**PERGUNTAS**
- A) Responda às perguntas abaixo com base no texto sobre o estado e a ciência do caos:
(i) Como o texto define "atratores" no estudo de sistemas complexos e dinâmicos?
(ii) Na economia de mercado, o que é indicado como atrator para compradores e vendedores?
(iii) Segundo a nova ciência, que comportamentos os sistemas complexos produzem?
- B) Prossiga com o texto sobre o estado e a ciência do caos a partir do ponto em que ele termina.

**TEXTO FORNECIDO**
O estado atrai sociopatas

Por Hans F. Sennholz

Calígula
No estudo de sistemas complexos e dinâmicos — a chamada 'ciência do caos' —, "atratores" são princípios operacionais ao redor dos quais a turbulência e o caos aparente são harmonizados.  Aquilo que as nossas simples experiências passadas descarta como sendo aleatoriedade e desordem, o estudo do caos e da complexidade revela como sendo padrões profundos de regularidade.

Atratores ajudam a identificar a dinâmica por meio da qual sistemas complexos se organizam autonomamente.  Assim sendo, pode-se dizer que uma falha geológica serve como um atrator para forças geológicas em placas tectônicas, assim como redes de drenagem são atratores para um curso d'água exercer contínuas relações com as forças da gravidade.  Em um nível social, um leilão de bens antigos pode ser visto como um atrator para colecionadores de antiguidades; aterros sanitários, como atratores para coisas abandonadas; e hospitais, como atratores para doenças.  Na economia de mercado, o sistema de preços é um atrator para compradores e vendedores que querem transacionar suas propriedades.

O estudo do caos nos ajuda a entender por que todos os sistemas políticos produzem rupturas e são divisivos e destruidores do processo social.  Por meio desta nova ciência, estamos descobrindo — ao contrário das arrogantes suposições de Platão — que sistemas complexos produzem comportamentos que são, ao mesmo tempo, determinados e imprevisíveis. Se deixado à mercê das forças que operam sobre ele, um sistema complexo irá espontaneamente gerar consequências implícitas — embora imprevisíveis — dentro dele.

Trechos de um conjunto de dados:
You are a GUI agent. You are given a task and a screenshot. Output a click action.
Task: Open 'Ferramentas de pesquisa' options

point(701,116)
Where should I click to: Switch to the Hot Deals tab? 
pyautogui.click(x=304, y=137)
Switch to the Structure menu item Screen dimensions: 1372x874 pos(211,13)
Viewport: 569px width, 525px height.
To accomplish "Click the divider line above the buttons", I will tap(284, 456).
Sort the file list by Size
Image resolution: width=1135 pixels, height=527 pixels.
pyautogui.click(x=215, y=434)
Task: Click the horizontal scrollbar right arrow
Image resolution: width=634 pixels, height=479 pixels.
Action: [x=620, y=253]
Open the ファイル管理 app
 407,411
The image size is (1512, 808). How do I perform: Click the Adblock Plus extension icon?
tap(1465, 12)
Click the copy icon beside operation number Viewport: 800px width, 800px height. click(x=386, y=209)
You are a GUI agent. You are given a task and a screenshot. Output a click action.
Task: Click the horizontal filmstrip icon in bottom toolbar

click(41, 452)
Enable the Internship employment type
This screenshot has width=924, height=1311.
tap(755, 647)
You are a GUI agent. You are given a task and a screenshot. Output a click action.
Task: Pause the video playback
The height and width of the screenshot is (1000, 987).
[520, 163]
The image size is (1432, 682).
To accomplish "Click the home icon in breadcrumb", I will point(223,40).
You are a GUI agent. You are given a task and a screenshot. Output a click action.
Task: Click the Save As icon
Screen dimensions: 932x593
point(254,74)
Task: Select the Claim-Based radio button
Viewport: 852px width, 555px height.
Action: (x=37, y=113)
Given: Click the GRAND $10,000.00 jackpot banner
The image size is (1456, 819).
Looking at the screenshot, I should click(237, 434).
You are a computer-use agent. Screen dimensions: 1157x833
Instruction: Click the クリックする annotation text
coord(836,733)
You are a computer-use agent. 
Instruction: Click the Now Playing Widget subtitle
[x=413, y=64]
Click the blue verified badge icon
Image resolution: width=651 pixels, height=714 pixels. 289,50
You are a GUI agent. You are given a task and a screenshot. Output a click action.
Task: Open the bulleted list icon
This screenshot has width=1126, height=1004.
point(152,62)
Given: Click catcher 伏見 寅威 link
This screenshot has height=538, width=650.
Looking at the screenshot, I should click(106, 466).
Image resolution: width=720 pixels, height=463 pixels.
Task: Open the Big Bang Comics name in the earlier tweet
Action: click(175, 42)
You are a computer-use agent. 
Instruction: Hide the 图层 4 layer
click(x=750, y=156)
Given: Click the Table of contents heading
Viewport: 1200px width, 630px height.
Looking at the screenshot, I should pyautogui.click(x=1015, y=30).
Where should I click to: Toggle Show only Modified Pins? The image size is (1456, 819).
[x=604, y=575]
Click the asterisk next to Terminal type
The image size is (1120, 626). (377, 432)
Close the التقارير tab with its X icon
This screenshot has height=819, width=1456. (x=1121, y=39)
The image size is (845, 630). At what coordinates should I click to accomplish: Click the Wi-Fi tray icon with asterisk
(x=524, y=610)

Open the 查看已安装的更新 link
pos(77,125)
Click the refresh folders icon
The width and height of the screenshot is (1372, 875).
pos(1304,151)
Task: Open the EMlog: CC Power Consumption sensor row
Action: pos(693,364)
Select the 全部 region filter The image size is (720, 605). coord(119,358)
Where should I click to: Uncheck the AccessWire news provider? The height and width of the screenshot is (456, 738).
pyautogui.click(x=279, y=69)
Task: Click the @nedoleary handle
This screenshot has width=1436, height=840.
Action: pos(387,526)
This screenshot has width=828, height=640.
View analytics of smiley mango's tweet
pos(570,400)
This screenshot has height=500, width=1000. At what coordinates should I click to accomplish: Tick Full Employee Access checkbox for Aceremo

**RESPOSTAS REDIGIDAS**
- A)
(i) São princípios operacionais ao redor dos quais a turbulência e o caos aparente são harmonizados.
(ii) O sistema de preços.
(iii) Comportamentos que são, ao mesmo tempo, determinados e imprevisíveis.

- B)
Mas sabemos que muitas pessoas não gostam de um mundo que seja imprevisível e indiferente aos seus interesses particulares.  É por isso que um empreendedor poderoso que seja incapaz de disputar clientes com seus concorrentes em um livre mercado irá fazer de tudo para perturbar essa ordem, uma vez ela não atende aos seus caprichos.  Ele pode começar tentando fazer acordos voluntários com seus concorrentes com o intuito de reduzir o ritmo no qual eles buscam seus respectivos interesses.  Porém, como essa estratégia raramente dá certo e rapidamente gera insatisfação nos membros desta indústria, esse empreendedor e vários de seus concorrentes irão recorrer ao estado para conseguir, por meio da força, resultados que eles não tiveram a competência de alcançar no livre mercado.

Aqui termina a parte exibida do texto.